Robert Wise, a very eclectic director whose talents ranged from musicals (WEST SIDE STORY and THE SOUND OF MUSIC) to horror (THE HAUNTING) to the classic science fiction film THE DAY THE EARTH STOOD STILL and this little gem from 1971, was perhaps the perfect choice to direct the screen version of Michael Crichton's successful novel. Using character actors instead of big stars, he makes the unknown organism from outer space the star of the show and sets it in a futuristic compound designed by the government for the purposes of studying germ warfare.

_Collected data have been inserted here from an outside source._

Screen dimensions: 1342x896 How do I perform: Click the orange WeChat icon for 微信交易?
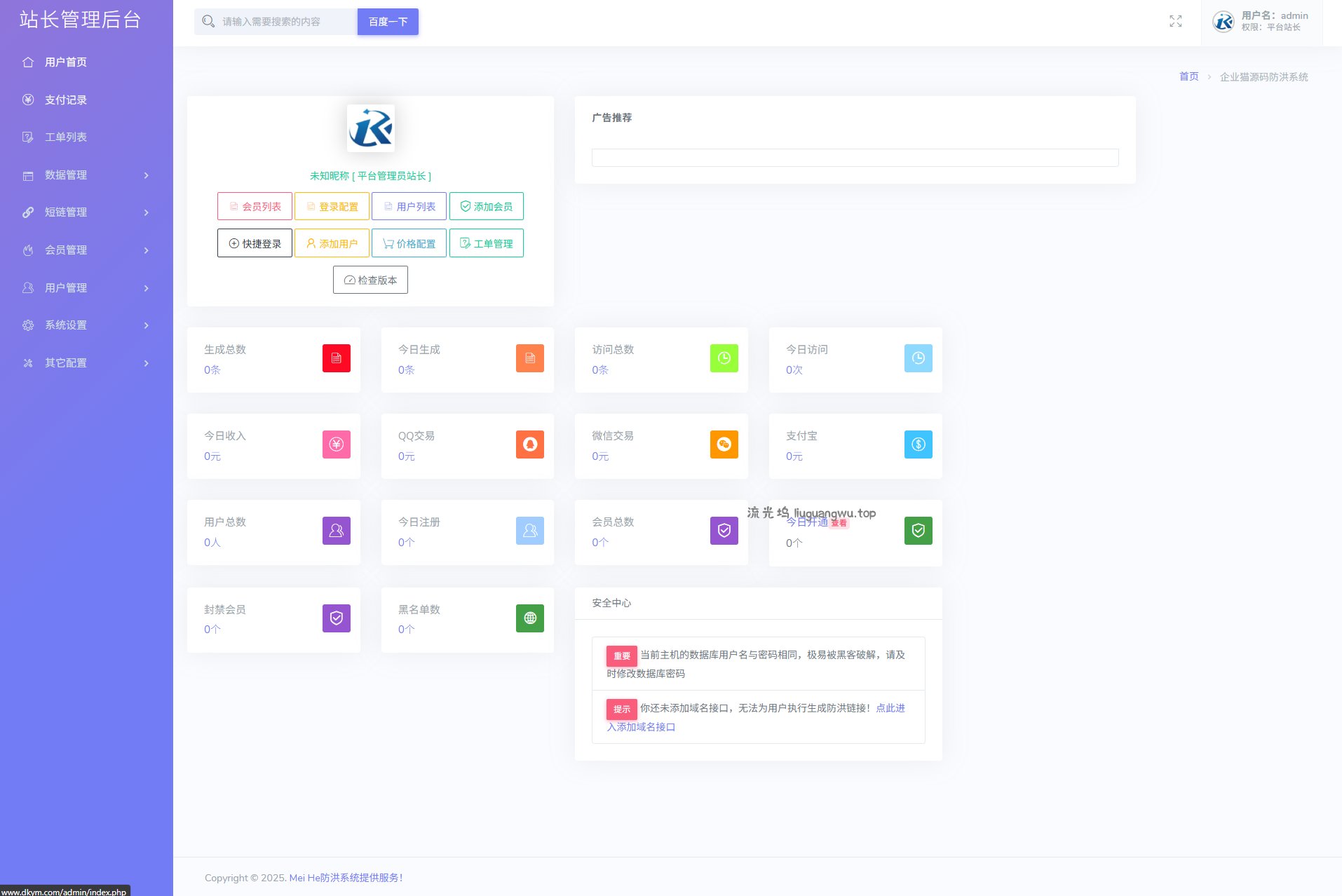pyautogui.click(x=724, y=444)
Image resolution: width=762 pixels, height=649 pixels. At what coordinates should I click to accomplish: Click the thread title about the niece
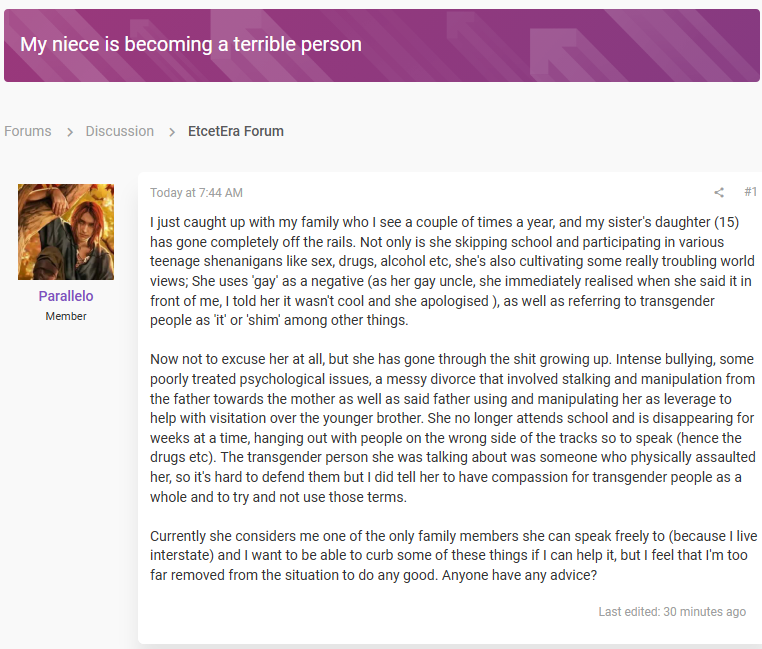[x=191, y=44]
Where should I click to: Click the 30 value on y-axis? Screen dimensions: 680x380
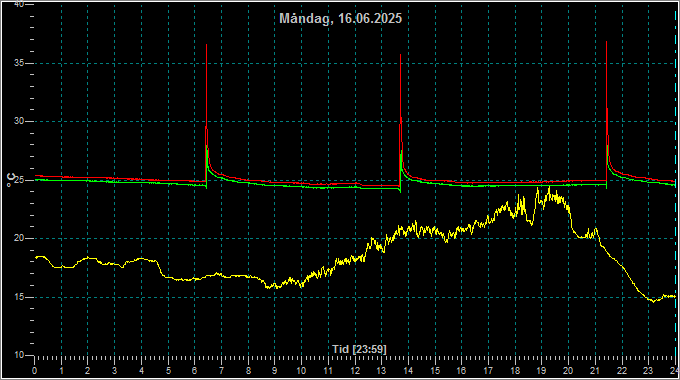(x=19, y=121)
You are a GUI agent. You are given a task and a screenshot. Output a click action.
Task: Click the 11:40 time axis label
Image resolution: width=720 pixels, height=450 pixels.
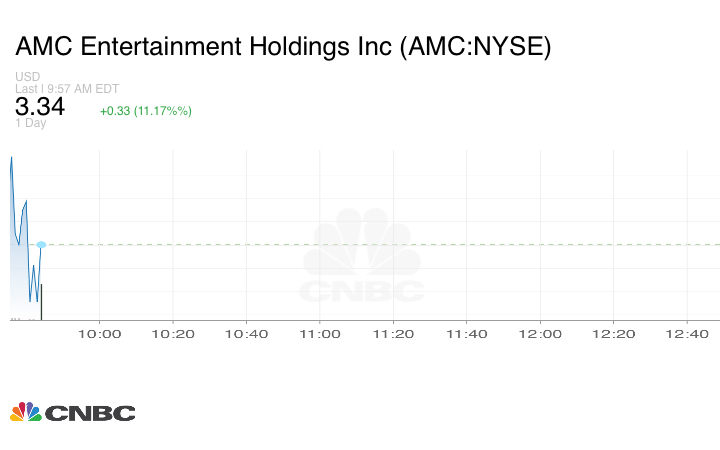[466, 334]
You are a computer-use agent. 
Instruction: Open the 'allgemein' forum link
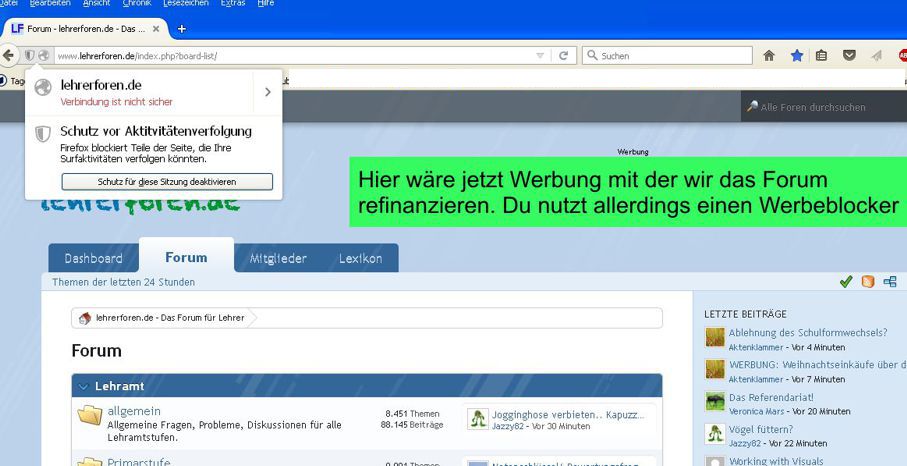click(x=134, y=411)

The picture begins with two military types cautiously visiting a tiny town in New Mexico where a satellite landed, causing the death of the entire population with the exception of one six-month-old baby and a sixty-seven-year-old man who drinks Sterno, of all things. There's the usual "national security" babble and phone calls to the joint chiefs (the President is mentioned but never seen), and a crack team of scientists is assembled: Dr Jeremy Stone (Arthur Hill), Dr Mark Hall (James Olson), Dr Charles Dutton (David Wayne), and Dr Ruth Leavitt (Kate Reid), the only woman on the team and an epileptic whose favorite pastime (aside from smoking) is being a smartass.

I am no scientist, so I can't vouch for the merits of any of the science presented here, but it sounds as though they at least tried for verisimilitude. At any rate, the genre by nature tends to stretch credibility, particularly as here when we are dealing with an organism that may not conform to established earth norms of how matter behaves.

It sounds about as authentic as any film I have ever seen, and the dialogue is crisp, intelligent, and often funny.

I nearly took off a point for overlength, but that really would not be fair: the first hour or so is spent not only setting up the premise, but putting the team through a rigorous course of sterilizing treatments to make them as germ-free as possible before dealing with the alien organism. Whether you buy it or not, this is one of the most fascinating parts of the movie.

Casting character actors instead of names not only allowed for the budget to be spent on what was obviously an expensive set, but it grounds the film in reality. Wayne and Reid are especially good; Ruth Leavitt is one of the funniest characters in a serious movie that I have ever seen: no matter how tired she is, she's always got a wisecrack handy.

The plot is too labyrinthine to go into in any further detail, but I enjoyed every minute of this picture when I first saw it as a boy of eight and it still remains one of my favorites in a difficult and demanding genre.